**Data excerpts:**

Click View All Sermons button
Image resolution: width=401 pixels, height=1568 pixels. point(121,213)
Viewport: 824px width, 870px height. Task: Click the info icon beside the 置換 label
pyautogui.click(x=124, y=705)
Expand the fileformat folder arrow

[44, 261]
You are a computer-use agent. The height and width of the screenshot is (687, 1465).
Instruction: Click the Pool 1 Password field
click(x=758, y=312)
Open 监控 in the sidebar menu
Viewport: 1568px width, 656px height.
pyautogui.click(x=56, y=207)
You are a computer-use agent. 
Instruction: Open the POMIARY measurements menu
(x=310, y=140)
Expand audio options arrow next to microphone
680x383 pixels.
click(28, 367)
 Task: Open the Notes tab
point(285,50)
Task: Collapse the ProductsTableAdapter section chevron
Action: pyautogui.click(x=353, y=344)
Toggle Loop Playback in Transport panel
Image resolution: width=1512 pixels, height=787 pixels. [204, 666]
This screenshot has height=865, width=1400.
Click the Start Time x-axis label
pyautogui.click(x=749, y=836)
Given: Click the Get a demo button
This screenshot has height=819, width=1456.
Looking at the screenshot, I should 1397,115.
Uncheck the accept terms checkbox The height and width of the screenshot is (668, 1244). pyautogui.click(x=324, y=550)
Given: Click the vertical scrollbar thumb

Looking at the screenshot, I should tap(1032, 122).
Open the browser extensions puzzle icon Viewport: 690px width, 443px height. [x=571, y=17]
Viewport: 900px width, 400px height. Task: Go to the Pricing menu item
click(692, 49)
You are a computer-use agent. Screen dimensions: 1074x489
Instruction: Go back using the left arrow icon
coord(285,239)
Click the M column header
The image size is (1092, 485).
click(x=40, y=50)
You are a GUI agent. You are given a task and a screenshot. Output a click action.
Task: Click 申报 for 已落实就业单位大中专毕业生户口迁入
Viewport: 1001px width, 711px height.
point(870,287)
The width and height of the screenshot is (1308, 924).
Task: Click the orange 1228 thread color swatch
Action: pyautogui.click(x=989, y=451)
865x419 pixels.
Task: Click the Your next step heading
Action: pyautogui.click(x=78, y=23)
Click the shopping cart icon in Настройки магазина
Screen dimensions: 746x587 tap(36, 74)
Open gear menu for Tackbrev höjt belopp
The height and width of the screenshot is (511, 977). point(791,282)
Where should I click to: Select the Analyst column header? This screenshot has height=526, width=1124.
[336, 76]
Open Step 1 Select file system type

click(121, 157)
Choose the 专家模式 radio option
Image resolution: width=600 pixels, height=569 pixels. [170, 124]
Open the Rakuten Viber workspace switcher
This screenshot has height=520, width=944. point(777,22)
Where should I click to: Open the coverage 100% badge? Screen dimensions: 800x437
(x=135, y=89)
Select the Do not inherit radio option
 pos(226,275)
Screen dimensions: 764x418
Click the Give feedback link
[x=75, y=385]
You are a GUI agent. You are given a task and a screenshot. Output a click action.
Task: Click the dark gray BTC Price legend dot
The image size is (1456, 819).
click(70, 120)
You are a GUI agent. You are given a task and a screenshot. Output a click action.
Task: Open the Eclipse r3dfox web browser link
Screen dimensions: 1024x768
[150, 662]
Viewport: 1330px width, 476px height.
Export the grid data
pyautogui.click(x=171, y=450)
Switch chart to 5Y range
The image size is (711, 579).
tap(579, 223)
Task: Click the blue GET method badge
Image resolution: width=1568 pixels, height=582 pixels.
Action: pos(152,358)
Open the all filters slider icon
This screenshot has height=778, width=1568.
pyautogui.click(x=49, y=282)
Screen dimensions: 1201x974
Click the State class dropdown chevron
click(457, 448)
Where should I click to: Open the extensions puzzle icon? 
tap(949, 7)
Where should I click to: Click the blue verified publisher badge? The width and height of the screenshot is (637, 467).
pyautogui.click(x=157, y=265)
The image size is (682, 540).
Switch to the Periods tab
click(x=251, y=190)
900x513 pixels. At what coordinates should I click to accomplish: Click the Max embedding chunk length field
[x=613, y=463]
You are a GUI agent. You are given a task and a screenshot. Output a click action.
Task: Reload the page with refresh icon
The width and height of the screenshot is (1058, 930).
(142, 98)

**Task details:**
Repeat nothing before the line containing "Screen dimensions: 1201x974"; repeat that line and every later line of the listing exactly.

**Exercise output:**
Screen dimensions: 1201x974
Click the State class dropdown chevron
click(457, 448)
Where should I click to: Open the extensions puzzle icon? 
tap(949, 7)
Where should I click to: Click the blue verified publisher badge? The width and height of the screenshot is (637, 467).
pyautogui.click(x=157, y=265)
The image size is (682, 540).
Switch to the Periods tab
click(x=251, y=190)
900x513 pixels. At what coordinates should I click to accomplish: Click the Max embedding chunk length field
[x=613, y=463]
You are a GUI agent. You are given a task and a screenshot. Output a click action.
Task: Reload the page with refresh icon
The width and height of the screenshot is (1058, 930).
(142, 98)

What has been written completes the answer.